Given a relation $R = \{(x,y)\mid y=x+1\}$ and I have to find the reflexive, transitive and symmetric closure.
For reflexive, I added $y=x$ with given condition so now the relation becomes
$R = \{(x, y)~| ~y=x+1 , \text{ or}\; y=x\}$
To make it symmetric, I added $y=x-1$ as one more condition but I am confused about transitive closure, what will be that?
Will the final result be a reflexive relation ?
Best Answer
So far, it seems you have $R=\{(x, y)\mid y=x+1, \text{ or}\; y=x \text{ or}\; y = x-1\}$.
For transitive closure, you need to have the relation satisfy, for all $x, y, z$, if $(x, y) \in R$ and $(y, z) \in R$, then your need to ensure $(x, z) \in R$.
Test your current conditions for the relation and check for transitivity.
For example, if $y = x + 1$ and $z = y + 1$, then $z = (x + 1) + 1 \implies z = x+2$. So currently, you don't have transitive closure. Both $(x, y), (y, z)\in R$, but $(x,z) \notin R$.
Note that $R = \{(x, y) \mid y = x\}$, by itself, is an equivalence relation (hence reflexive, symmetric, and transitive for all elements on which it is defined), as equality is perhaps the most fundamental of all equivalence relations.

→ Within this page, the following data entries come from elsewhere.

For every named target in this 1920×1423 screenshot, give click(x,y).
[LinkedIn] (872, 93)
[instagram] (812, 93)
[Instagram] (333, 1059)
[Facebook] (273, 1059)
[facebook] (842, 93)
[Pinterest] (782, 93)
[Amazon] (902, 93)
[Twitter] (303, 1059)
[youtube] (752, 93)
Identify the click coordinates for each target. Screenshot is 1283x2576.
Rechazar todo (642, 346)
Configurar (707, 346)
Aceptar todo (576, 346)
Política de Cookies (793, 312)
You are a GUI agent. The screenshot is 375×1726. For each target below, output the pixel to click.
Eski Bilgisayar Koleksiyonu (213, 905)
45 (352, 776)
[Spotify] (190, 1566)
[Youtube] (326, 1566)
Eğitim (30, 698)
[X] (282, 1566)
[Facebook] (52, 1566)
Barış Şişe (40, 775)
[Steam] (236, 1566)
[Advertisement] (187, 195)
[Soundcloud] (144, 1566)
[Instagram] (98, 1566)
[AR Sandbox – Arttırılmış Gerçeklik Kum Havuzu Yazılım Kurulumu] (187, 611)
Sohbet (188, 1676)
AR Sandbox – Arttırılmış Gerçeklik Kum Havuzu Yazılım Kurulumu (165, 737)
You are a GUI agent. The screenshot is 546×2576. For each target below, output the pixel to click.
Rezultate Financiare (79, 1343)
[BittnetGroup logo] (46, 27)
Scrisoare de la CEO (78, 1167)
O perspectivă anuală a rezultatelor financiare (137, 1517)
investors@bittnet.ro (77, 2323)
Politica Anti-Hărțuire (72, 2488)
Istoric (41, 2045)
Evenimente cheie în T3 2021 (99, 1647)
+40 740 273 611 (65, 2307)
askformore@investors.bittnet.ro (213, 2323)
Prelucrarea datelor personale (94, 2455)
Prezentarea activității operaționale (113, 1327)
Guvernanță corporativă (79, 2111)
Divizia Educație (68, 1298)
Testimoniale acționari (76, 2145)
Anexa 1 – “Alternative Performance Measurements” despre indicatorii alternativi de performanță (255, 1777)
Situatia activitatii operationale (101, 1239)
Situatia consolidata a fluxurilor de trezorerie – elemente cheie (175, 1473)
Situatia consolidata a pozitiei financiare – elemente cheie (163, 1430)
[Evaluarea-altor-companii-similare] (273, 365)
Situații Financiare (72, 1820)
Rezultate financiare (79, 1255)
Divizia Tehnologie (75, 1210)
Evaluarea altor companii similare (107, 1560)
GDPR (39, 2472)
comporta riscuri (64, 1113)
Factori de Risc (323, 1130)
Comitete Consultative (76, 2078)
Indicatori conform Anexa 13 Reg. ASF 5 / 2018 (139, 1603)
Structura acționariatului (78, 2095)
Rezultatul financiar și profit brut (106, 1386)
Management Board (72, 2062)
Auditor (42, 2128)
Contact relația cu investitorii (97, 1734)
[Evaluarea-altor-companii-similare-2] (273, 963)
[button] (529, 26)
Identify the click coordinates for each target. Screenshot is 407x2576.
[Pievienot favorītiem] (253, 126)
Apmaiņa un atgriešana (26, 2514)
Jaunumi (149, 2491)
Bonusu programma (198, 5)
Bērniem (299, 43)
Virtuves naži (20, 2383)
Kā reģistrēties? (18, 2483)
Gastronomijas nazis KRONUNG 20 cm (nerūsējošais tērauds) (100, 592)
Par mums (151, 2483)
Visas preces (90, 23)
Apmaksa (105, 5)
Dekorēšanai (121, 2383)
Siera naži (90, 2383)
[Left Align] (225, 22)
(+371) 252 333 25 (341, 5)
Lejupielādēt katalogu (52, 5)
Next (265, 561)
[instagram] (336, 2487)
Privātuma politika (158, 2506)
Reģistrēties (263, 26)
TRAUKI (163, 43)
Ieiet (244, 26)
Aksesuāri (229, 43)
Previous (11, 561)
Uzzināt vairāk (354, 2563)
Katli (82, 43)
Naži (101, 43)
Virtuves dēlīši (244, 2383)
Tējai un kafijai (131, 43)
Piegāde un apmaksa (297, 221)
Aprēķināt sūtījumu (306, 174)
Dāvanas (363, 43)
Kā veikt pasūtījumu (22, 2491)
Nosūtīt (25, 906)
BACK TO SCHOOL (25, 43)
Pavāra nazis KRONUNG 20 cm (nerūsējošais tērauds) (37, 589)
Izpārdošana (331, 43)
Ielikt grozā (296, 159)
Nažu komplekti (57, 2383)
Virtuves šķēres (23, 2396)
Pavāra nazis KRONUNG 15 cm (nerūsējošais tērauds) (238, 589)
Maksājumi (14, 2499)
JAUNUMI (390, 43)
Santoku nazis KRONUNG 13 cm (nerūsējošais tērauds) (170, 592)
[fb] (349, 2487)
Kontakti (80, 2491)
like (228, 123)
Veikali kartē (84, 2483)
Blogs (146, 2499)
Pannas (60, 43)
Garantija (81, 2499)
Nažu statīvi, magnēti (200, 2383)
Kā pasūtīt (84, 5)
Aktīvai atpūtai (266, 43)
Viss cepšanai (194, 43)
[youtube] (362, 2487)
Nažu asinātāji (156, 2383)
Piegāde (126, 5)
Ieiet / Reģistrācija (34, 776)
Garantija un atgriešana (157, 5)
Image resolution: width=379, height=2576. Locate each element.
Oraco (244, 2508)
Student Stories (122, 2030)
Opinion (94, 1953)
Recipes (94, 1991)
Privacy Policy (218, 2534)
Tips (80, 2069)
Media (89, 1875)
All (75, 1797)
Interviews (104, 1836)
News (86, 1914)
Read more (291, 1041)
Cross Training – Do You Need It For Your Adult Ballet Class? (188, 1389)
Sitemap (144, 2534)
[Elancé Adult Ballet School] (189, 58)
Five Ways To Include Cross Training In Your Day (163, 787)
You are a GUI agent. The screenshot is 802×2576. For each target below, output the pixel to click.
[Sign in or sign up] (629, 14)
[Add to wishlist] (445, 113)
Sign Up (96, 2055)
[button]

Assuming we are talking about real numbers, we can get transitive closure (with reflexive closure), on the reals using the relation $R = \{(x, y)\mid y\leq x\}$. But this relation fails to by symmetric. "$\leq$" is a paradigmatic partial order relation on the set of reals: reflexive, antisymmetric, and, and transitive. Can you see why it is transitive, reflexive, but not symmetric?